++++ Supplied records ++++
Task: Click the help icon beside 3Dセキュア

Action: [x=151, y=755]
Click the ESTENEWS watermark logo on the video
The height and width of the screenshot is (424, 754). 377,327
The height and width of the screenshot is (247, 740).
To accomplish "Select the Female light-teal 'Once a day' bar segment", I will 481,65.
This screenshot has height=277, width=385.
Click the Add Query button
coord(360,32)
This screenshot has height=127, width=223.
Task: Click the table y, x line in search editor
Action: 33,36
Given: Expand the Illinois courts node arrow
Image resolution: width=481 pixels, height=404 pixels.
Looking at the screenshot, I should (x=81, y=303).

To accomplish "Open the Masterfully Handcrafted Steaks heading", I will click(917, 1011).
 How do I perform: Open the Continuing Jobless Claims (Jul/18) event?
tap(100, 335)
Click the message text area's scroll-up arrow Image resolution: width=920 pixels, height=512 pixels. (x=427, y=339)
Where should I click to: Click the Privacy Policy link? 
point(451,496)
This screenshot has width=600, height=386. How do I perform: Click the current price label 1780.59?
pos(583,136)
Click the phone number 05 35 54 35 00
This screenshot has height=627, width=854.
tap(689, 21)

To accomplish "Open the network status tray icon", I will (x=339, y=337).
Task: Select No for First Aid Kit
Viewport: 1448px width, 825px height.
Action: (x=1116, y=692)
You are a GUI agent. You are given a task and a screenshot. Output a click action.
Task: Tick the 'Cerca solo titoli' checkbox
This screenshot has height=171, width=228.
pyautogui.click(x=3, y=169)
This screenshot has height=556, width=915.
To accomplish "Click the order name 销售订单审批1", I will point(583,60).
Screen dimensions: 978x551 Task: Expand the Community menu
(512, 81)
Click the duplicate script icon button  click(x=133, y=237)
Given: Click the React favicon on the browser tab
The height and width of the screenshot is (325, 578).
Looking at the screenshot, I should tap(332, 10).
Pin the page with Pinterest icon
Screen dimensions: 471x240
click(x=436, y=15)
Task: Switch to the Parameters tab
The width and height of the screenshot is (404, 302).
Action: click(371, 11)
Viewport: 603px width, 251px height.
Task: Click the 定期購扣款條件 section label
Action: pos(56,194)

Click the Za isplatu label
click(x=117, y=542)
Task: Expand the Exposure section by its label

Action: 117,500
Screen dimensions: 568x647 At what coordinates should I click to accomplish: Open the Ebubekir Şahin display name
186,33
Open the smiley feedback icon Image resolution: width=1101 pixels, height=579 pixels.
++++
**Given instruction:** Print all of the items above, copying every line exactly.

**Written solution:**
Task: Click the help icon beside 3Dセキュア

Action: [x=151, y=755]
Click the ESTENEWS watermark logo on the video
The height and width of the screenshot is (424, 754). 377,327
The height and width of the screenshot is (247, 740).
To accomplish "Select the Female light-teal 'Once a day' bar segment", I will 481,65.
This screenshot has height=277, width=385.
Click the Add Query button
coord(360,32)
This screenshot has height=127, width=223.
Task: Click the table y, x line in search editor
Action: 33,36
Given: Expand the Illinois courts node arrow
Image resolution: width=481 pixels, height=404 pixels.
Looking at the screenshot, I should (x=81, y=303).

To accomplish "Open the Masterfully Handcrafted Steaks heading", I will click(917, 1011).
 How do I perform: Open the Continuing Jobless Claims (Jul/18) event?
tap(100, 335)
Click the message text area's scroll-up arrow Image resolution: width=920 pixels, height=512 pixels. (x=427, y=339)
Where should I click to: Click the Privacy Policy link? 
point(451,496)
This screenshot has width=600, height=386. How do I perform: Click the current price label 1780.59?
pos(583,136)
Click the phone number 05 35 54 35 00
This screenshot has height=627, width=854.
tap(689, 21)

To accomplish "Open the network status tray icon", I will (x=339, y=337).
Task: Select No for First Aid Kit
Viewport: 1448px width, 825px height.
Action: (x=1116, y=692)
You are a GUI agent. You are given a task and a screenshot. Output a click action.
Task: Tick the 'Cerca solo titoli' checkbox
This screenshot has height=171, width=228.
pyautogui.click(x=3, y=169)
This screenshot has height=556, width=915.
To accomplish "Click the order name 销售订单审批1", I will point(583,60).
Screen dimensions: 978x551 Task: Expand the Community menu
(512, 81)
Click the duplicate script icon button  click(x=133, y=237)
Given: Click the React favicon on the browser tab
The height and width of the screenshot is (325, 578).
Looking at the screenshot, I should tap(332, 10).
Pin the page with Pinterest icon
Screen dimensions: 471x240
click(x=436, y=15)
Task: Switch to the Parameters tab
The width and height of the screenshot is (404, 302).
Action: click(371, 11)
Viewport: 603px width, 251px height.
Task: Click the 定期購扣款條件 section label
Action: pos(56,194)

Click the Za isplatu label
click(x=117, y=542)
Task: Expand the Exposure section by its label

Action: 117,500
Screen dimensions: 568x647 At what coordinates should I click to accomplish: Open the Ebubekir Şahin display name
186,33
Open the smiley feedback icon Image resolution: width=1101 pixels, height=579 pixels.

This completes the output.